INSTRUCTIONS FOR THE TASK:
This exercise needs the complete data reproduced exactly.

═════ EXTRACTED ENTRIES ═════

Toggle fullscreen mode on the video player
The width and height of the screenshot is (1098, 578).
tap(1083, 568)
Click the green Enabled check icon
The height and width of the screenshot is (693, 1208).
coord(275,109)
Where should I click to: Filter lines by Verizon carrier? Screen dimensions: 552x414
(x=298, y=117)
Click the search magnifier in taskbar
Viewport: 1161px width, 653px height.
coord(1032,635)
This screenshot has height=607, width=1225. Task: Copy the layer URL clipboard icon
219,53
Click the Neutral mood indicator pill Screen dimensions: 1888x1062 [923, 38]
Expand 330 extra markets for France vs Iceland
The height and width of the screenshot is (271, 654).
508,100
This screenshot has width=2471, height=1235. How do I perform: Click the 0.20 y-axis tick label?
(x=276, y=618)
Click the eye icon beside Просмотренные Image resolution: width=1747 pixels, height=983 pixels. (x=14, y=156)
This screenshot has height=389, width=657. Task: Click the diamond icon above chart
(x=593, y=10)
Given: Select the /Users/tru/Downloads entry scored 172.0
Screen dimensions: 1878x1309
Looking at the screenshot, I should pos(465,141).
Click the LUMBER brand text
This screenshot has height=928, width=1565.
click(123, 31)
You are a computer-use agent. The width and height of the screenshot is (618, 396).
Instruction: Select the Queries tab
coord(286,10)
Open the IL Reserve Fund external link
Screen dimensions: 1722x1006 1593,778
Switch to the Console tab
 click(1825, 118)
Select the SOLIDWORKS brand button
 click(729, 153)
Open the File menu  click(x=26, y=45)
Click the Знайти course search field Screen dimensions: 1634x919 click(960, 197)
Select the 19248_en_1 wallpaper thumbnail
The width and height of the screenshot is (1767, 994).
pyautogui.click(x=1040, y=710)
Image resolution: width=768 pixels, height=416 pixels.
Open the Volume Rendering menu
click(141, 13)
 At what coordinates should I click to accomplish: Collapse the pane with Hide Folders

═════

WORKED SOLUTION:
Toggle fullscreen mode on the video player
The width and height of the screenshot is (1098, 578).
tap(1083, 568)
Click the green Enabled check icon
The height and width of the screenshot is (693, 1208).
coord(275,109)
Where should I click to: Filter lines by Verizon carrier? Screen dimensions: 552x414
(x=298, y=117)
Click the search magnifier in taskbar
Viewport: 1161px width, 653px height.
coord(1032,635)
This screenshot has height=607, width=1225. Task: Copy the layer URL clipboard icon
219,53
Click the Neutral mood indicator pill Screen dimensions: 1888x1062 [923, 38]
Expand 330 extra markets for France vs Iceland
The height and width of the screenshot is (271, 654).
508,100
This screenshot has width=2471, height=1235. How do I perform: Click the 0.20 y-axis tick label?
(x=276, y=618)
Click the eye icon beside Просмотренные Image resolution: width=1747 pixels, height=983 pixels. (x=14, y=156)
This screenshot has height=389, width=657. Task: Click the diamond icon above chart
(x=593, y=10)
Given: Select the /Users/tru/Downloads entry scored 172.0
Screen dimensions: 1878x1309
Looking at the screenshot, I should pos(465,141).
Click the LUMBER brand text
This screenshot has height=928, width=1565.
click(123, 31)
You are a computer-use agent. The width and height of the screenshot is (618, 396).
Instruction: Select the Queries tab
coord(286,10)
Open the IL Reserve Fund external link
Screen dimensions: 1722x1006 1593,778
Switch to the Console tab
 click(1825, 118)
Select the SOLIDWORKS brand button
 click(729, 153)
Open the File menu  click(x=26, y=45)
Click the Знайти course search field Screen dimensions: 1634x919 click(960, 197)
Select the 19248_en_1 wallpaper thumbnail
The width and height of the screenshot is (1767, 994).
pyautogui.click(x=1040, y=710)
Image resolution: width=768 pixels, height=416 pixels.
Open the Volume Rendering menu
click(141, 13)
 At what coordinates should I click to accomplish: Collapse the pane with Hide Folders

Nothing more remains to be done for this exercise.